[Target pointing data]
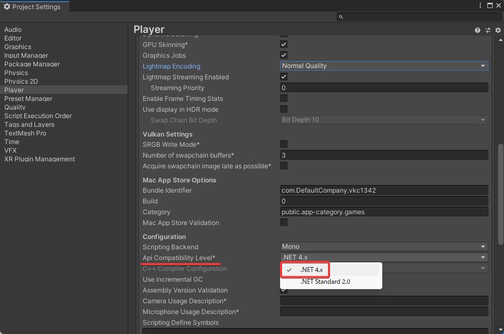Disable the GPU Skinning checkbox

click(x=284, y=44)
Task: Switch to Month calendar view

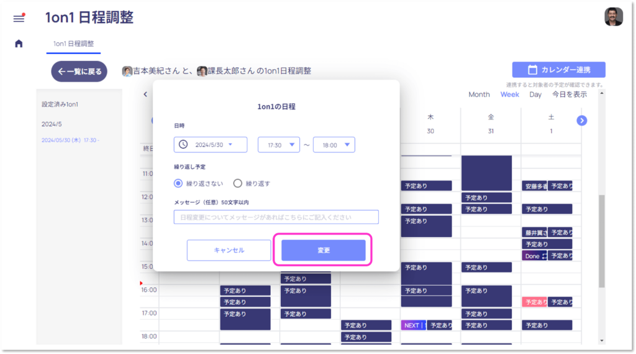Action: point(479,95)
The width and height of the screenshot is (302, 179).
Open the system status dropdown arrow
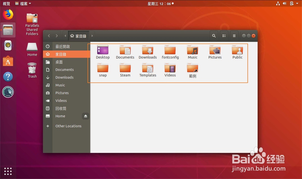click(x=297, y=3)
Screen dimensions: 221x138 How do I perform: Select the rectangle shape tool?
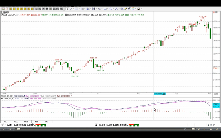(x=105, y=9)
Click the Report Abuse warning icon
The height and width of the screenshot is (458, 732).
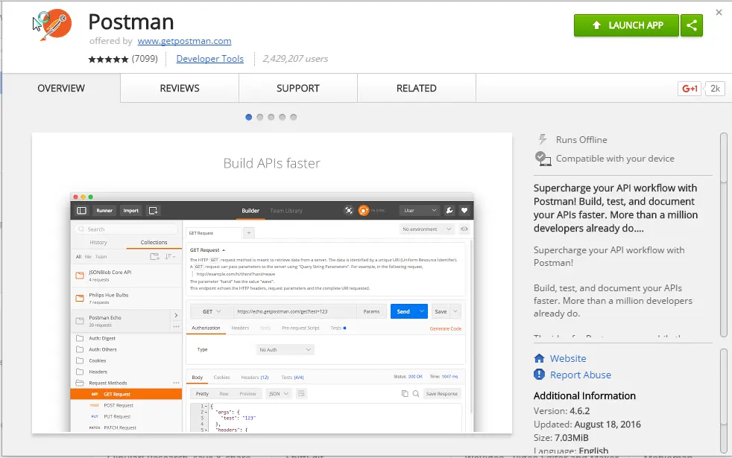coord(539,375)
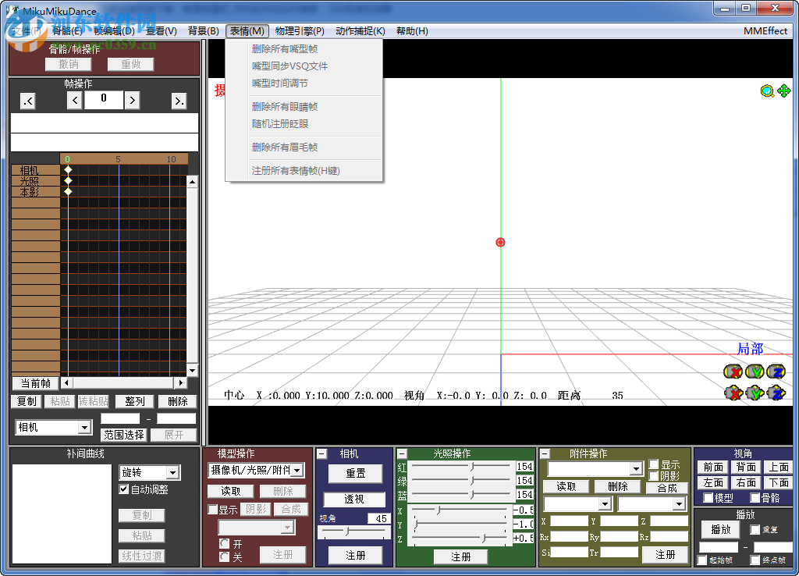Expand the 摄像机/光照/附件 model dropdown

(297, 470)
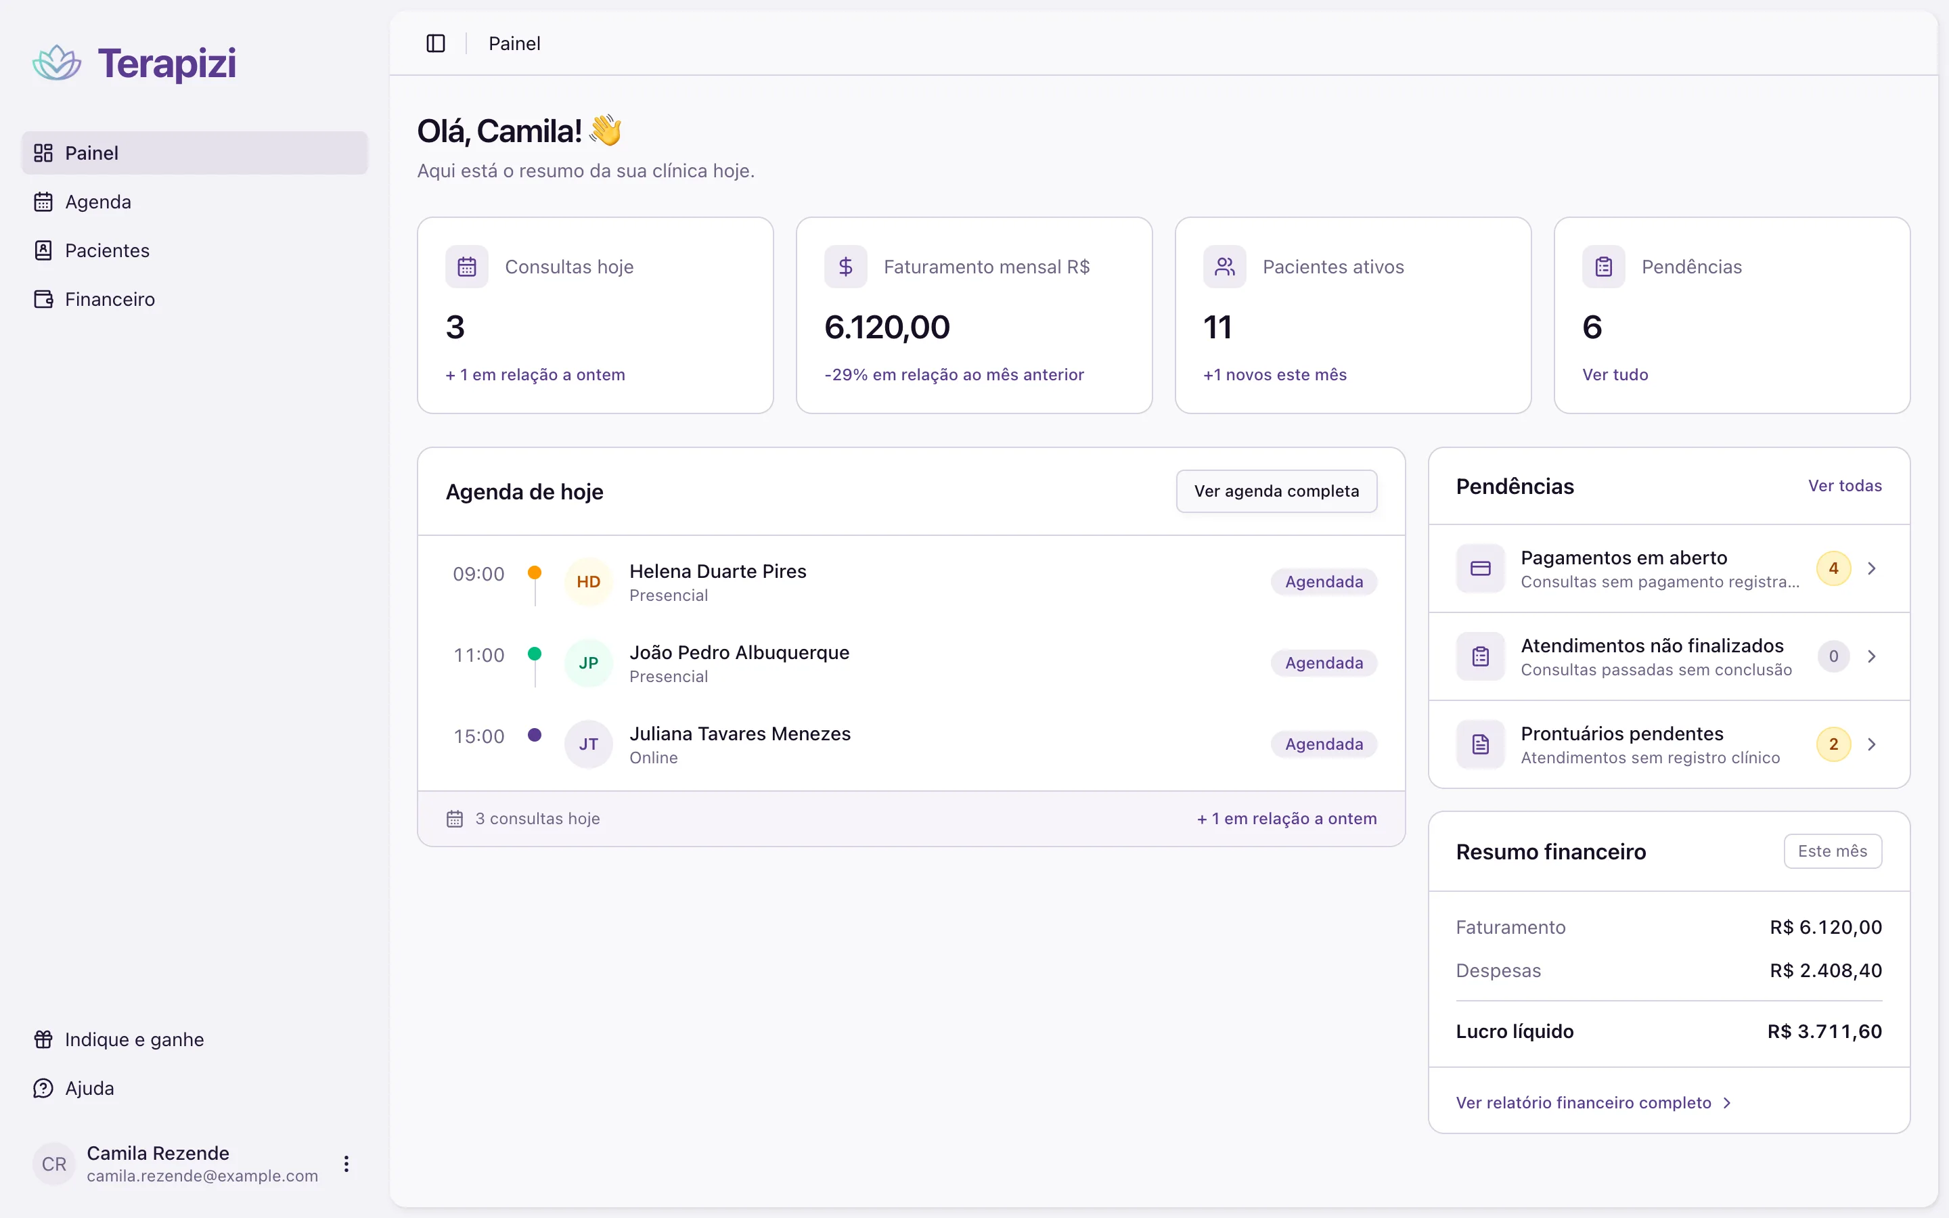
Task: Open the user options three-dot menu
Action: (346, 1163)
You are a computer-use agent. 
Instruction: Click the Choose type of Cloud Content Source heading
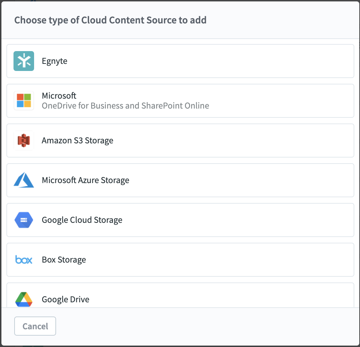(110, 20)
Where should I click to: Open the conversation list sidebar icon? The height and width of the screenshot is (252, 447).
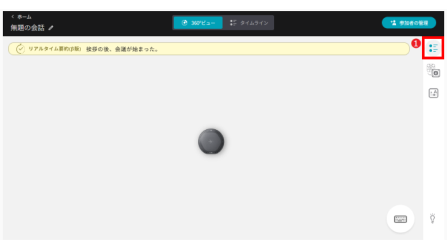click(x=433, y=48)
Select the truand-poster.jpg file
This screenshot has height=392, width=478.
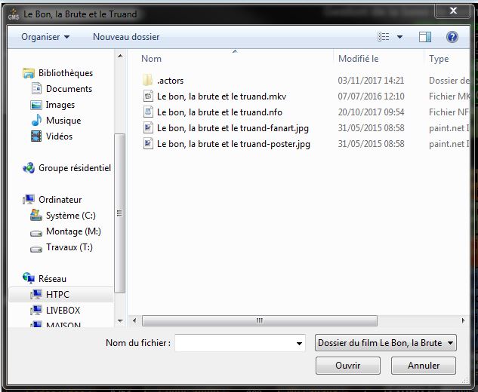click(x=233, y=144)
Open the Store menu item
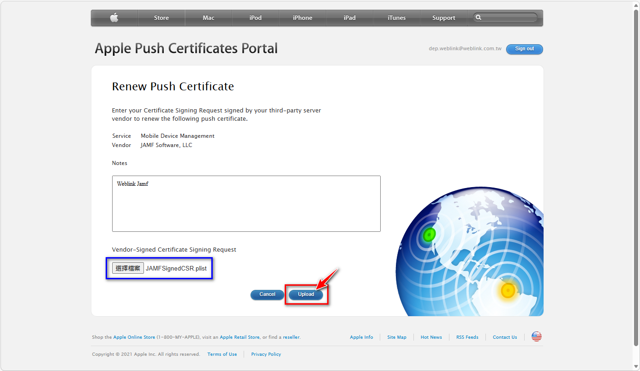The image size is (640, 371). pos(161,18)
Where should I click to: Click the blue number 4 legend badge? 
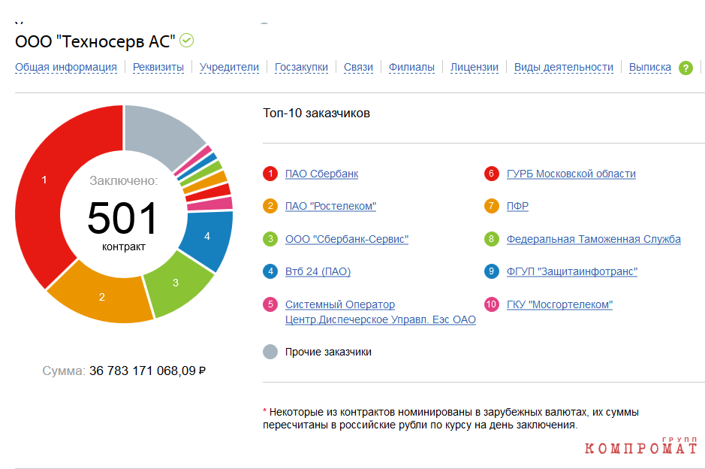tap(270, 271)
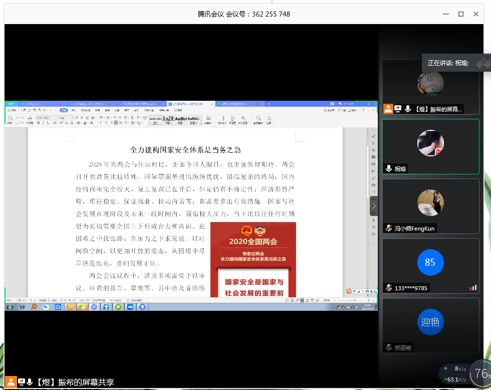Click the 祝瑜 participant avatar photo

coord(430,143)
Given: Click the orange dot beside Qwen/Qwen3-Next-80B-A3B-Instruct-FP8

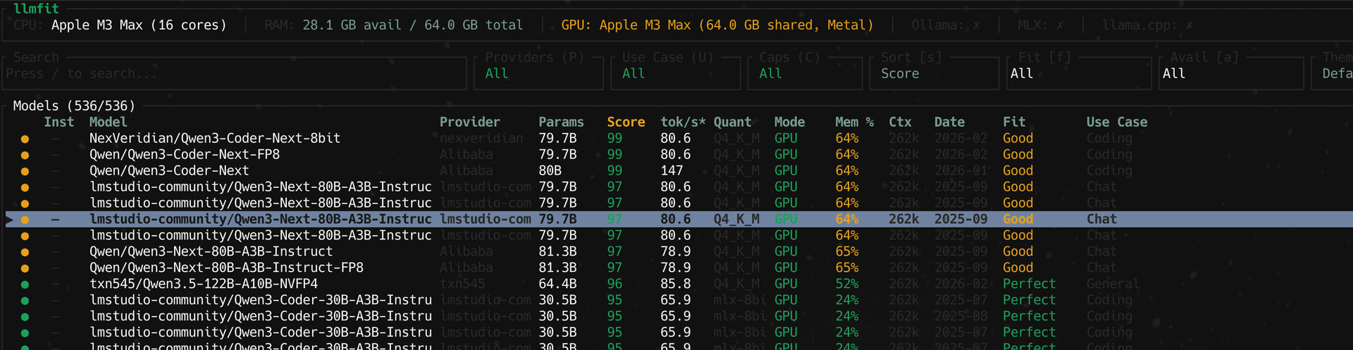Looking at the screenshot, I should click(x=25, y=268).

> [SHORT TASK] Can you duplicate every line of the items above word for word, leaving out the pictures?

> [PROBLEM SOLUTION]
Disable the GPU Skinning checkbox

click(x=284, y=44)
Task: Switch to Month calendar view

Action: point(479,95)
The width and height of the screenshot is (302, 179).
Open the system status dropdown arrow
click(x=297, y=3)
Screen dimensions: 221x138 How do I perform: Select the rectangle shape tool?
(x=105, y=9)
Click the Report Abuse warning icon
The height and width of the screenshot is (458, 732).
coord(539,375)
Expand the 摄像机/光照/附件 model dropdown

(297, 470)
Task: Open the user options three-dot menu
Action: (346, 1163)
You are a computer-use agent. 
Instruction: Click the Choose type of Cloud Content Source heading
(110, 20)
Where should I click to: Open the conversation list sidebar icon? The height and width of the screenshot is (252, 447).
click(x=433, y=48)
Select the truand-poster.jpg file
This screenshot has height=392, width=478.
click(x=233, y=144)
Open the Store menu item
The image size is (640, 371). pos(161,18)
Where should I click to: Click the blue number 4 legend badge? 
tap(270, 271)
Click the 祝瑜 participant avatar photo

coord(430,143)
Given: Click the orange dot beside Qwen/Qwen3-Next-80B-A3B-Instruct-FP8

Looking at the screenshot, I should click(x=25, y=268).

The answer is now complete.